Di lì a poco, i puntini si unirono, e tutto mi fu estremamente chiaro.

Lo studio degli alfabeti antichi di quei due anni, infatti, mi aveva avvicinata alla cultura dei tatuaggi sacri, e mi aveva fatto scoprire un mondo che mi affascinava e chiamava prepotentemente. In poco tempo capii che quello del tatuatore era il mestiere più adatto a me.

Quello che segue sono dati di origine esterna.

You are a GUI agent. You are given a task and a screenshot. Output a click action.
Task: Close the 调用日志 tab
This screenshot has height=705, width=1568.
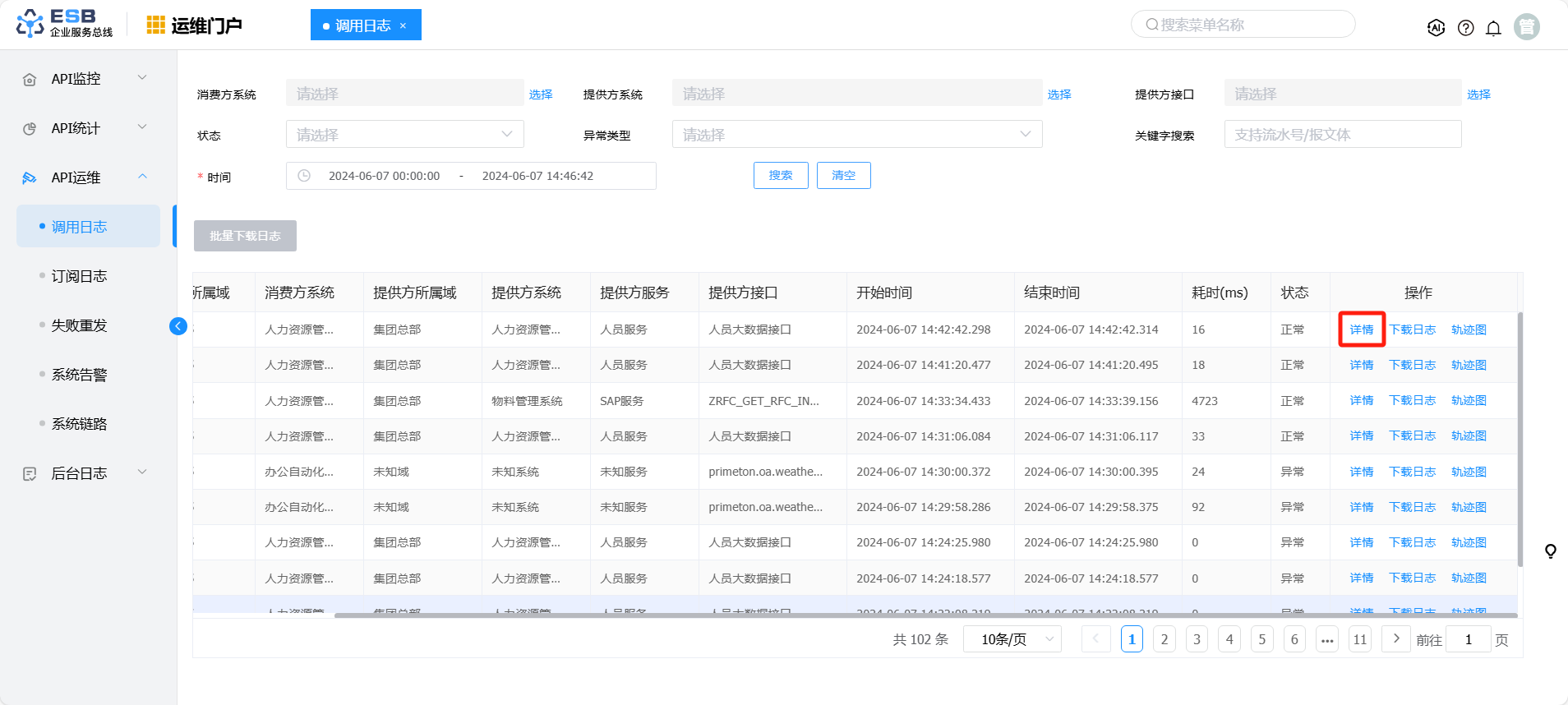point(403,25)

Mollai tutto, e iniziai il mio percorso formativo da tatuatrice alla Milano Tattoo School, trasferendomi per la seconda volta. A fine corso, con l’attestato in una mano e tanta speranza in un’altra, intrapresi quelli che sono stati fino ad ora gli anni più intensi e felici della mia vita. Ho tatuato amici sparsi tra italia e Francia, guadagnandomi il soprannome di ” Vagante Stravagante”. Ero la ragazza con gli occhi tatuati sui piedi, quella senza dimora fissa ma con tanto affetto di amici e familiari a sostenerla nelle proprie avventure.

Ben presto trovai il modo di organizzare un viaggio formativo in Thailandia, per andare a studiare con gli sciamani del posto l’arte dei Sak Yant, tradizionali tatuaggi sacri eseguiti con una tecnica molto particolare, chiamata “Bamboo Tattoo”.

Fu proprio in attesa di quel viaggio, nel marzo del 2019, che mi imbattei “casualmente” in Antonio e nella famiglia del Sax Tattoo.

Ero tornata a Bari a trovare i miei parenti, ed una sera sono stata invitata da un’amica alla presentazione di un libro sulla simbologia dei tatuaggi giapponesi, che si sarebbe guardacaso tenuta proprio in Via Manfredi 8.

A circa metà serata, Antonio mi si avvicinò dicendo di aver visto alcuni miei lavori sulla mia pagina facebook, e con parole che tutt’ora porto nel cuore come ricordo dell’ “inizio di tutto” mi disse: “Non so dove tu stia lavorando adesso, ma voglio che tu sappia che se vuoi, qui hai una Casa”.

E a distanza di un solo mese, quella diventò realmente “Casa”, il Sax Tattoo Studio. Ritrasferitami alla velocità della luce in quel di Bari dopo quattro anni di latitanza, iniziai quindi il primo mese in studio, in attesa della fatidica partenza formativa per la Thailandia, che sarebbe durata da maggio a giugno.

Grazie a quella trasferta ho capito ancora meglio che ciò che amo del mondo dei tatuaggi e delle modificazioni corporee, è proprio il lato più selvaggio e tribale, quello legato alla medicina dei saggi di villaggio, che utilizzano linee e simboli per guarire mente e corpo.

In Thailandia ho appreso l’arte del tatuaggio a Bamboo e dell’handpoke, e l’ho riportata in Italia assieme ai segreti degli Ajarn thailandesi, maestri di Sak Yant. Attualmente in studio offriamo quindi anche consulenze per tatuaggi sacri, il cui scopo è tradizionalmente quello di imprimere su pelle un desiderio, e benedirlo per portare le forze dell’universo a realizzarlo.

Il mio stile è quindi in continua espansione nel mondo del blackwork, spaziando dall’ornamental, al linework, ai Sak Yant, e utilizzando sia tecniche tradizionali (macchinetta), che moderne (Handpoke e Bamboo).